PASSAGE TO READ section start

There is considerable debate about the consequences of Brexit on the UK’s implementation of the EU medicine verification system, and the risk that UK citizens may miss out on the benefits of the system.

The Falsified Medicines Directive’s safety feature regulation officially went live at the weekend, which means that after an implementation period all medicine packs should be scanned at the point of dispensing to protect patients against falsified, expired or recalled medicines. As of now, the UK is linked into the IT infrastructures that allow those checks to be made.

But with Brexit due to take place, what will happen to the UK’s involvement in the system after March 29, when the UK is officially due to leave the EU? The short answer is that it depends – and High Pullen, president of the European Medicines Verification Organization (EMVO) that operates the central data hub underpinning the system, told us there are various possible outcomes.

“If Theresa May’s deal…is accepted, then that provides for the UK to be in a transition period until the end of 2020,” said Pullen. “Our understanding there is that the Directive would continue to apply, so the system would continue to operate right up until that time.”

After that, the UK and EU would need to negotiate their comprehensive trade agreement, and the hope is that in that scenario the UK would find a way to remain in the EU system.

“We think that’s the best solution not only for the UK but also Europe,” said Pullen. According to Europe's pharma trade association EFPIA, 45 million patient packs go to the EU from the UK every month, while 37 million packs go in the opposite direction.

With the chances of May’s deal going through looking vanishingly small, however, there the threat of a no-deal Brexit is looming large, and the EMVO is hoping that even in this scenario there would be pragmatism on both sides to allow the patient safety benefits to trump political considerations.

“For us that’s the best outcome in a no-deal scenario, but the reality is that the future in that event is very uncertain,” said Pullen.

Brexit uncertainty means that organisations across the UK’s medicines supply chain don’t know whether the system will still be in place in seven-weeks’ time as a no-deal Brexit would mean a UK revocation of the FMD legislation, says the Association of the British Pharmaceutical Industry (ABPI).

“Not being part of the safest medicines system in the world, one that the UK has helped design and build – and which provides protection against fake medicines – makes no sense,” commented ABPI chief executive Mike Thompson.

“Being part of a system that keeps them safe is the minimum that UK patients should expect.”

PASSAGE TO READ section end

**EXERCISE AIM:**
In the article on Brexit and medicine verification, how many patient packs go from the UK to the EU each month, according to EFPIA?

COLLECTED MATERIAL section start

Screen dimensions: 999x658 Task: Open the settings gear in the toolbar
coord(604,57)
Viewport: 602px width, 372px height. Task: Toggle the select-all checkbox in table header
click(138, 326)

COLLECTED MATERIAL section end

**EXPECTED OUTPUT:**
45 million patient packs.